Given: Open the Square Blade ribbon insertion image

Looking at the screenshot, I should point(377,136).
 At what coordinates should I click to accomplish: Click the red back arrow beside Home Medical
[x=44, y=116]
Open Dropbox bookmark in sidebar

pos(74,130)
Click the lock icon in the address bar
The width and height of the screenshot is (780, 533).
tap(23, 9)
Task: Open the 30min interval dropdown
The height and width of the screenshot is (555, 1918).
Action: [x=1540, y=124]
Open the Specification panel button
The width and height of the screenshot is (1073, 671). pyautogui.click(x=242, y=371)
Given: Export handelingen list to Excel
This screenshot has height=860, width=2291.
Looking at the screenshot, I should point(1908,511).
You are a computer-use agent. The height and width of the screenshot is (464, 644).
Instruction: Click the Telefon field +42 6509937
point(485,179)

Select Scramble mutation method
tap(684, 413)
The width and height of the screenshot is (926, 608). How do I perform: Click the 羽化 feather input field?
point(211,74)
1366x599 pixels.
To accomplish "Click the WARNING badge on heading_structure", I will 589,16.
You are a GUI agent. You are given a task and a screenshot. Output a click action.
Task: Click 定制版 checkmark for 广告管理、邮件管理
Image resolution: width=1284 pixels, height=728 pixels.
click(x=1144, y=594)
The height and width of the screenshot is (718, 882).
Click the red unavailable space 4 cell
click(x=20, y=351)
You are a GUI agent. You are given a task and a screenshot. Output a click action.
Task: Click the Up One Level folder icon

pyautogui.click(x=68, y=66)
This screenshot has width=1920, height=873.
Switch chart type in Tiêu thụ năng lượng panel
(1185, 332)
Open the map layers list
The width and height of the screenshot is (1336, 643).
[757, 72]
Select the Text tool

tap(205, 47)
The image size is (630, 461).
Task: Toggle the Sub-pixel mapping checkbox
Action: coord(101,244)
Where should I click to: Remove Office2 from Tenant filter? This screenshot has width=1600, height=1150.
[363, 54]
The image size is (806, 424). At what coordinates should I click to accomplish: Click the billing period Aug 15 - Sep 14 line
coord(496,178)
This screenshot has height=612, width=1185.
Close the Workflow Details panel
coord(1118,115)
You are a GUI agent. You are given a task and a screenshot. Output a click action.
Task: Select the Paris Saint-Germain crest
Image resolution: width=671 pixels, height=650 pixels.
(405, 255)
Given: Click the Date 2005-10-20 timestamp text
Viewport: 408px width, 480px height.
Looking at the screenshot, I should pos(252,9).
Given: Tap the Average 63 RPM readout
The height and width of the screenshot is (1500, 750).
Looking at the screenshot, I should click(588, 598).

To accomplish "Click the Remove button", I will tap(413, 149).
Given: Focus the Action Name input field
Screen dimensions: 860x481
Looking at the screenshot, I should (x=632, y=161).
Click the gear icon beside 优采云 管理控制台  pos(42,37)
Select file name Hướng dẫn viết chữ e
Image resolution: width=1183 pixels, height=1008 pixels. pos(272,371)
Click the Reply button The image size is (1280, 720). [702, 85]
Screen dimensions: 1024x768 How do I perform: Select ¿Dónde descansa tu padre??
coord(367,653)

========================================================================

Write the entries above out again, unchanged and complete.

Given: Open the Square Blade ribbon insertion image

Looking at the screenshot, I should point(377,136).
 At what coordinates should I click to accomplish: Click the red back arrow beside Home Medical
[x=44, y=116]
Open Dropbox bookmark in sidebar

pos(74,130)
Click the lock icon in the address bar
The width and height of the screenshot is (780, 533).
tap(23, 9)
Task: Open the 30min interval dropdown
The height and width of the screenshot is (555, 1918).
Action: [x=1540, y=124]
Open the Specification panel button
The width and height of the screenshot is (1073, 671). pyautogui.click(x=242, y=371)
Given: Export handelingen list to Excel
This screenshot has height=860, width=2291.
Looking at the screenshot, I should point(1908,511).
You are a computer-use agent. The height and width of the screenshot is (464, 644).
Instruction: Click the Telefon field +42 6509937
point(485,179)

Select Scramble mutation method
tap(684, 413)
The width and height of the screenshot is (926, 608). How do I perform: Click the 羽化 feather input field?
point(211,74)
1366x599 pixels.
To accomplish "Click the WARNING badge on heading_structure", I will 589,16.
You are a GUI agent. You are given a task and a screenshot. Output a click action.
Task: Click 定制版 checkmark for 广告管理、邮件管理
Image resolution: width=1284 pixels, height=728 pixels.
click(x=1144, y=594)
The height and width of the screenshot is (718, 882).
Click the red unavailable space 4 cell
click(x=20, y=351)
You are a GUI agent. You are given a task and a screenshot. Output a click action.
Task: Click the Up One Level folder icon

pyautogui.click(x=68, y=66)
This screenshot has width=1920, height=873.
Switch chart type in Tiêu thụ năng lượng panel
(1185, 332)
Open the map layers list
The width and height of the screenshot is (1336, 643).
[757, 72]
Select the Text tool

tap(205, 47)
The image size is (630, 461).
Task: Toggle the Sub-pixel mapping checkbox
Action: coord(101,244)
Where should I click to: Remove Office2 from Tenant filter? This screenshot has width=1600, height=1150.
[363, 54]
The image size is (806, 424). At what coordinates should I click to accomplish: Click the billing period Aug 15 - Sep 14 line
coord(496,178)
This screenshot has height=612, width=1185.
Close the Workflow Details panel
coord(1118,115)
You are a GUI agent. You are given a task and a screenshot. Output a click action.
Task: Select the Paris Saint-Germain crest
Image resolution: width=671 pixels, height=650 pixels.
(405, 255)
Given: Click the Date 2005-10-20 timestamp text
Viewport: 408px width, 480px height.
Looking at the screenshot, I should pos(252,9).
Given: Tap the Average 63 RPM readout
The height and width of the screenshot is (1500, 750).
Looking at the screenshot, I should click(588, 598).

To accomplish "Click the Remove button", I will tap(413, 149).
Given: Focus the Action Name input field
Screen dimensions: 860x481
Looking at the screenshot, I should (x=632, y=161).
Click the gear icon beside 优采云 管理控制台  pos(42,37)
Select file name Hướng dẫn viết chữ e
Image resolution: width=1183 pixels, height=1008 pixels. pos(272,371)
Click the Reply button The image size is (1280, 720). [702, 85]
Screen dimensions: 1024x768 How do I perform: Select ¿Dónde descansa tu padre??
coord(367,653)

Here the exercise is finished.